Somatic Experiencing

Somatic Experiencing Belly Breath

What is Somatic Experiencing?

Somatic Experiencing (SE) is a body-based approach to trauma therapy that focuses on how the nervous system responds to stress and overwhelm. Rather than diving into stories or cognitive processing first, SE helps you tune into physical sensations, impulses, and internal rhythms that often hold the residue of past experiences.

Trauma isn’t just what happened — it’s what your nervous system had to do to survive it. When fight, flight, or freeze responses don’t get to complete, the body can stay stuck in patterns of anxiety, shutdown, tension, or hypervigilance. SE gently supports the completion of these physiological responses so the nervous system can return to safety and regulation.

Why Somatic Therapy Matters

Many people intellectually understand their trauma or symptoms but still feel stuck in their bodies. Somatic Experiencing bridges that gap by working directly with:

  • Sensation

  • Breath and impulse

  • Muscle tone and pacing

  • Orientation and movement

  • Nervous system activation and settling

This approach doesn’t require reliving trauma or telling your whole story. Instead, it invites subtle shifts that help the body process what was never completed and integrate what was overwhelming at the time.

How Somatic Experiencing Works

In session, SE may involve:

  • Tracking sensations in the body

  • Noticing patterns of activation and settling

  • Orienting to the environment for safety cues

  • Slow titration into difficult material without overwhelm

  • Resourcing the system with grounding and pacing

  • Supporting fight/flight/freeze responses to complete

Sessions move slowly and intentionally. The goal is to expand your capacity to feel without getting flooded, and to help your body learn that it’s safe enough to relax, connect, and respond flexibly again.

Nervous System Regulation & Healing

At the core of SE is the belief that healing is physiological. When the nervous system re-regulates, symptoms like anxiety, shutdown, or chronic tension naturally begin to shift.

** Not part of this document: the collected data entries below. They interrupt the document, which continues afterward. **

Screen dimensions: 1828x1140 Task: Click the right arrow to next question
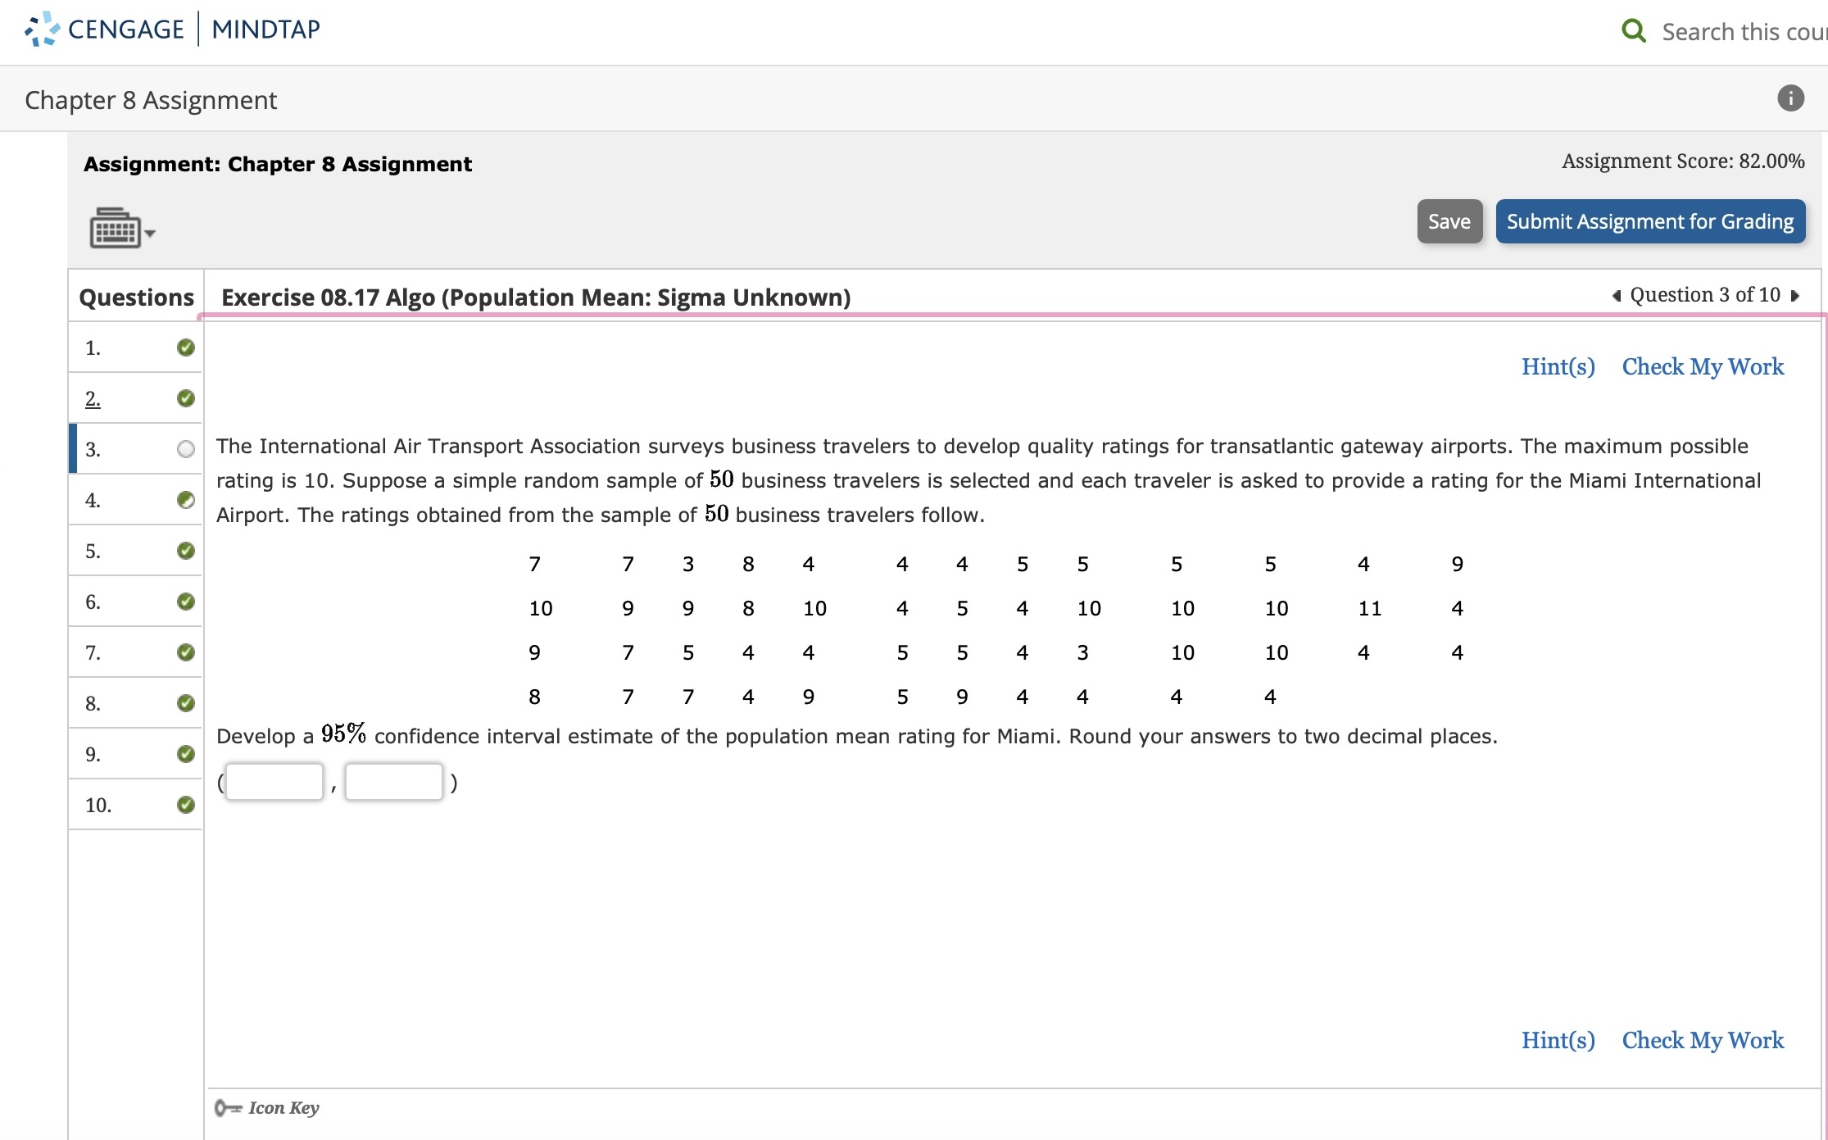1804,296
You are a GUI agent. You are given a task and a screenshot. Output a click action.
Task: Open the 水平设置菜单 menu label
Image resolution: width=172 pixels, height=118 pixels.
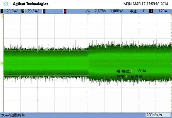pos(13,115)
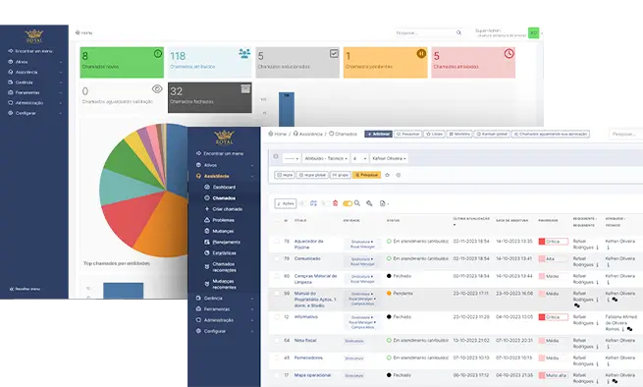This screenshot has height=387, width=643.
Task: Open the export file icon in ticket toolbar
Action: pos(384,203)
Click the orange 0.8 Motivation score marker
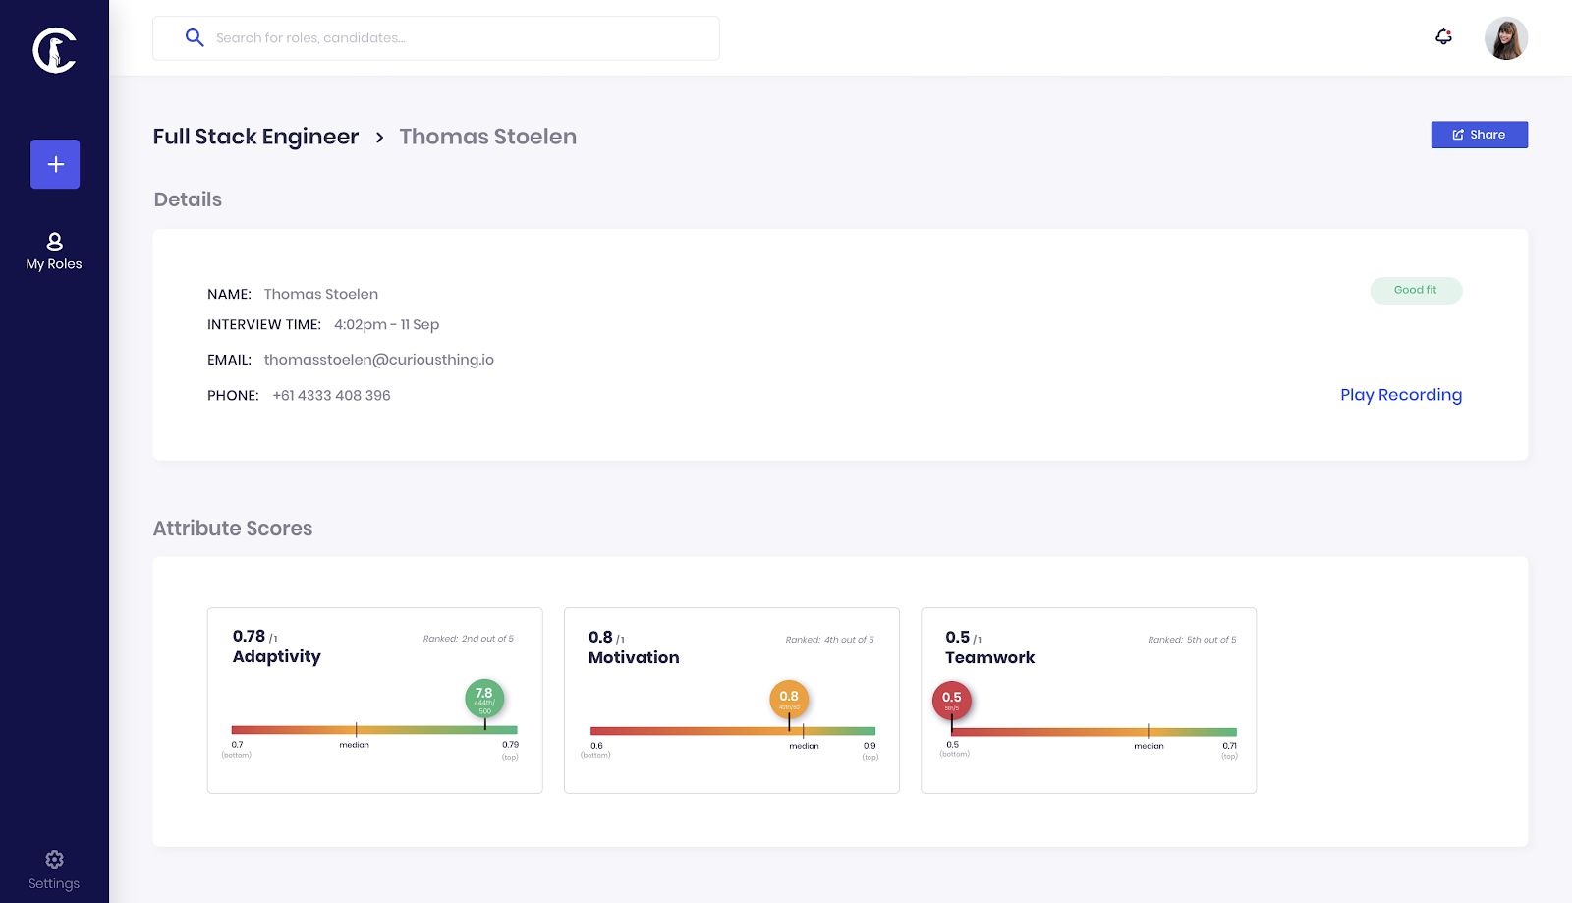 [x=789, y=699]
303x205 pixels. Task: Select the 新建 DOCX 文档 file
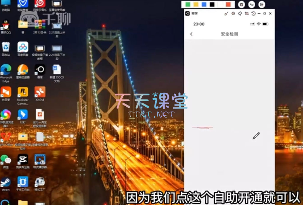tap(57, 70)
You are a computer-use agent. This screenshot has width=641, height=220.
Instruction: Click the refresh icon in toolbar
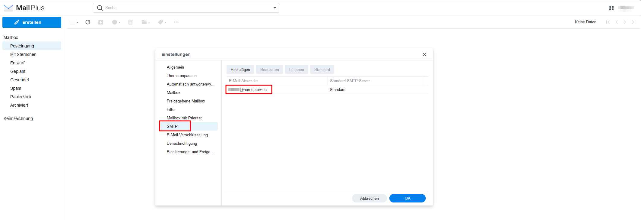[88, 22]
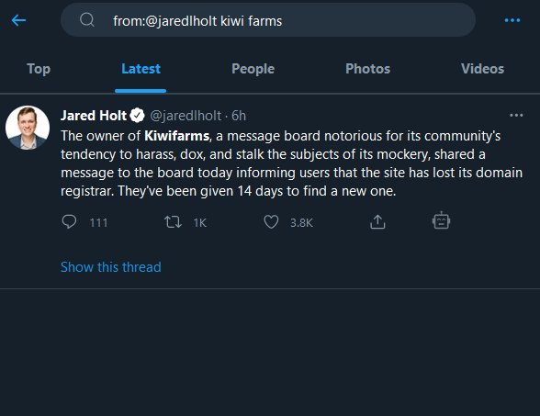This screenshot has width=540, height=416.
Task: Click the verified badge beside Jared Holt
Action: [137, 116]
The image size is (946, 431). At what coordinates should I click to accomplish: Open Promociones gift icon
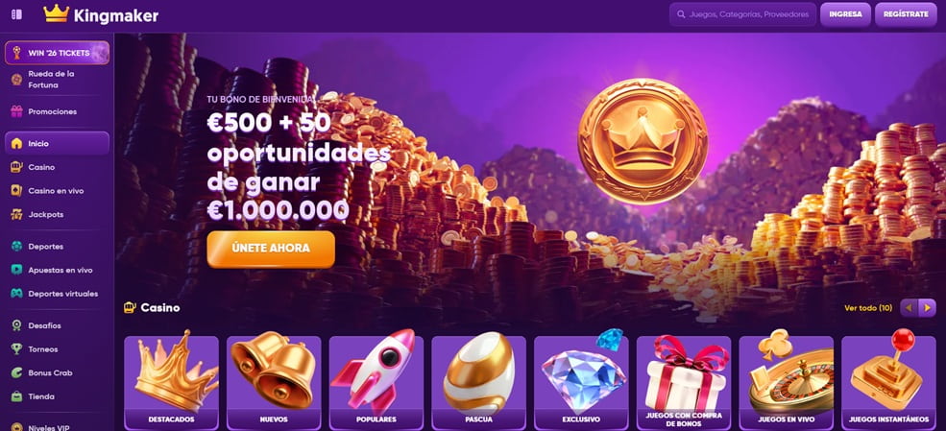(16, 111)
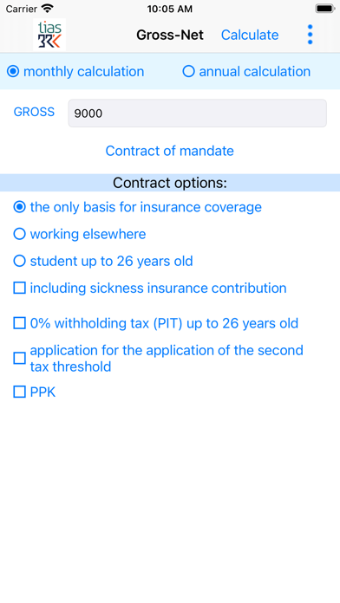The width and height of the screenshot is (340, 603).
Task: Tap the Gross-Net title
Action: pyautogui.click(x=170, y=35)
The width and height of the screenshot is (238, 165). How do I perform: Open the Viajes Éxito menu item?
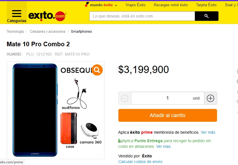pos(136,5)
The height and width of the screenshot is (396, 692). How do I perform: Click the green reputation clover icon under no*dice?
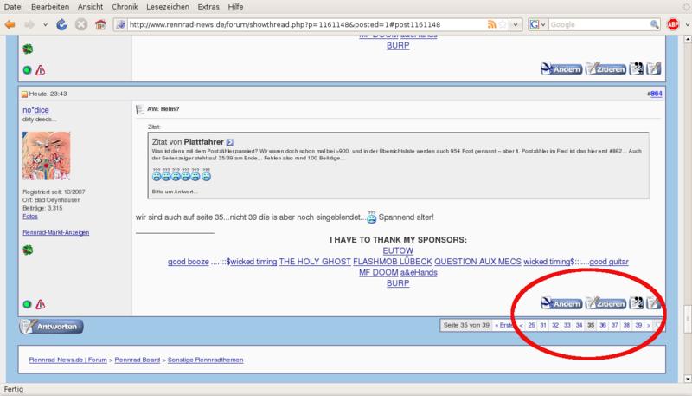click(x=28, y=250)
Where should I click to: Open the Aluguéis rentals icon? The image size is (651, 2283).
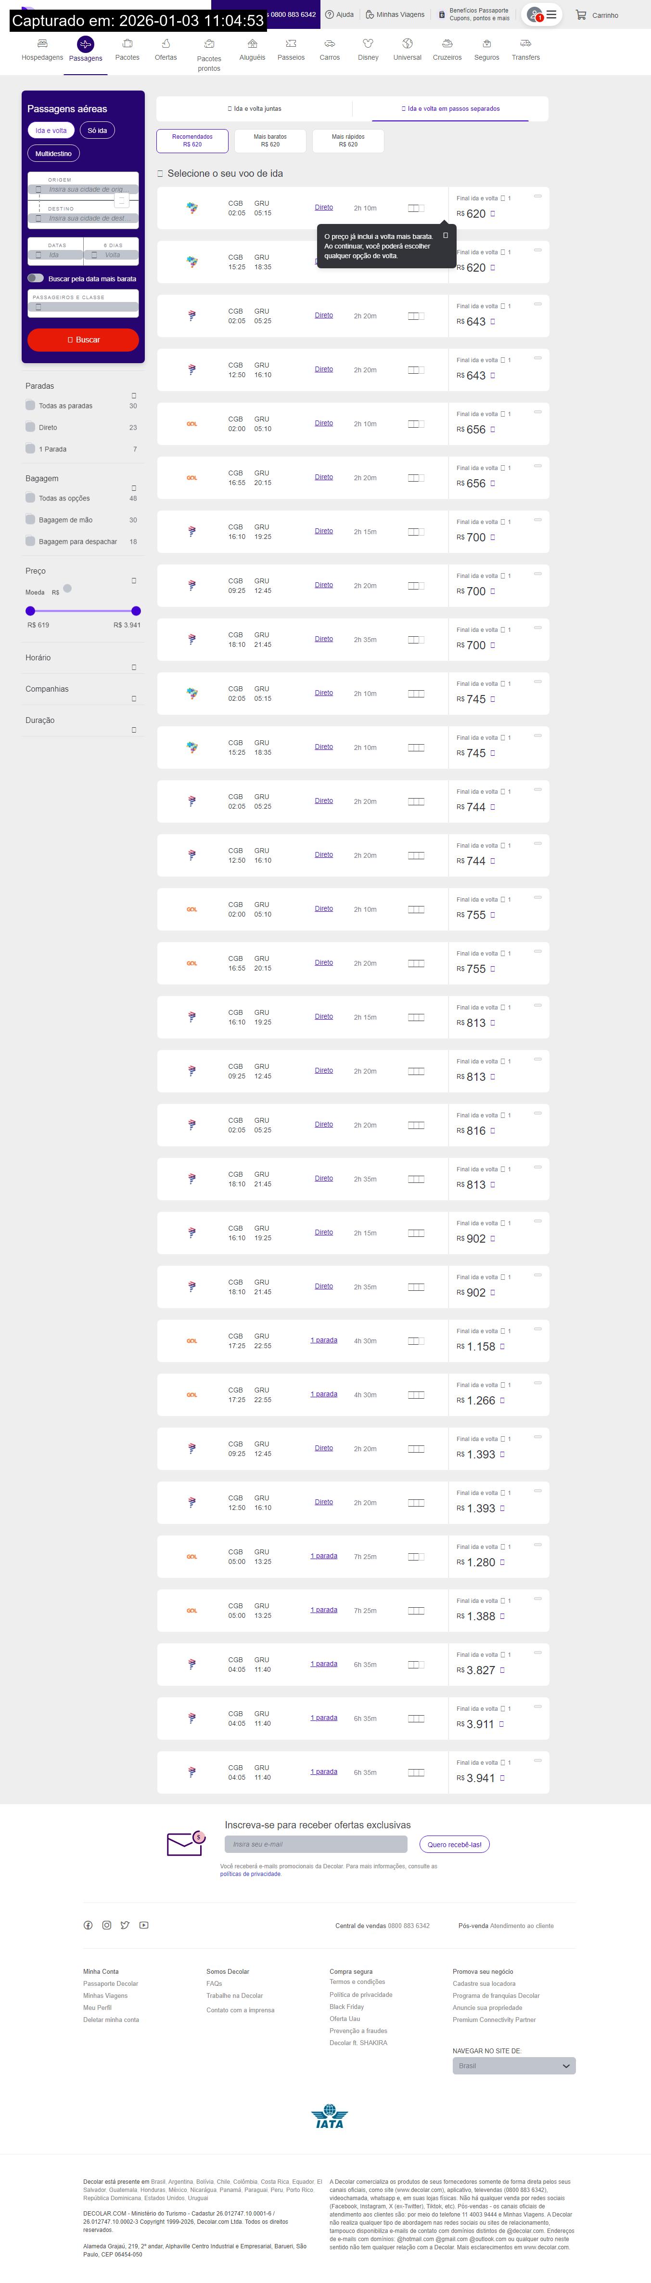point(252,43)
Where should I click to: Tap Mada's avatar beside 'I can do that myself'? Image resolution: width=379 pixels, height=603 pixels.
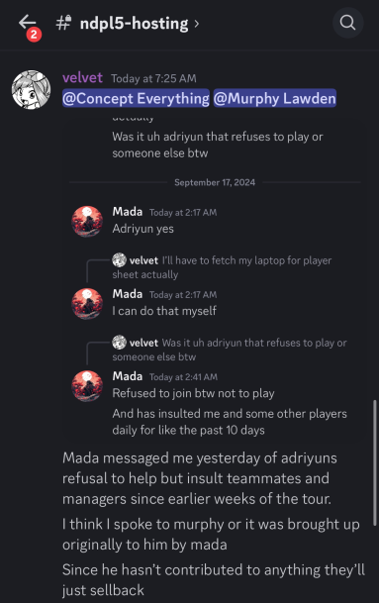click(x=87, y=304)
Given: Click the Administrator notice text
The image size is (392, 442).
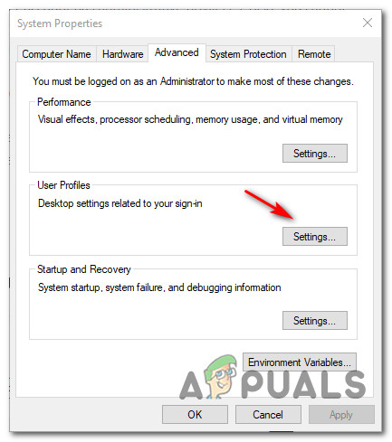Looking at the screenshot, I should 193,81.
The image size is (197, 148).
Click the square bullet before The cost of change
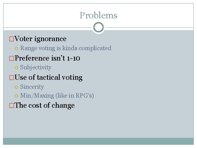click(12, 106)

As regulation returns, people often notice:

  • More access to rest and pleasure

  • Clearer boundaries and choices

  • Less chronic stress or vigilance

  • More connection with self and others

  • Greater emotional resilience

  • Reduced reactivity or impulsivity

You don’t have to “think” your way through trauma — your body already knows the path toward healing. SE gives that process space and support.

Who Can Benefit from Somatic Experiencing?

Somatic Experiencing can be helpful for individuals experiencing:

  • Trauma and complex trauma

  • Chronic anxiety or panic

  • Emotional overwhelm or shutdown

  • Hypervigilance or dissociation

  • Chronic tension, pain, or fatigue

  • PTSD symptoms

  • Boundaries and relational stress

  • Burnout and nervous system exhaustion

SE can also be grounding for neurodivergent folks, LGBTQIA+ clients, and people who feel disconnected from their bodies due to trauma, masking, or survival strategies.

Whether you’re new to therapy or a long-time client, SE offers a gentle way to build regulation, resilience, and internal safety at the pace your body can handle.

Why People Choose SE

Clients often choose Somatic Experiencing because it:

✔ Works with the nervous system instead of against it
✔ Respects pacing and consent on every level
✔ Doesn’t force retelling or reliving trauma
✔ Focuses on physiology, not just cognition
✔ Creates sustainable change instead of temporary coping
✔ Integrates well with other trauma treatments

Many people describe SE as “finally getting to the root,” especially when traditional talk therapy hasn’t touched nervous system symptoms.

“Traumatic symptoms are not caused by the event itself. They arise when residual energy from the experience is not discharged from the body. This energy remains trapped in the nervous system where it can wreak havoc on our bodies and minds.”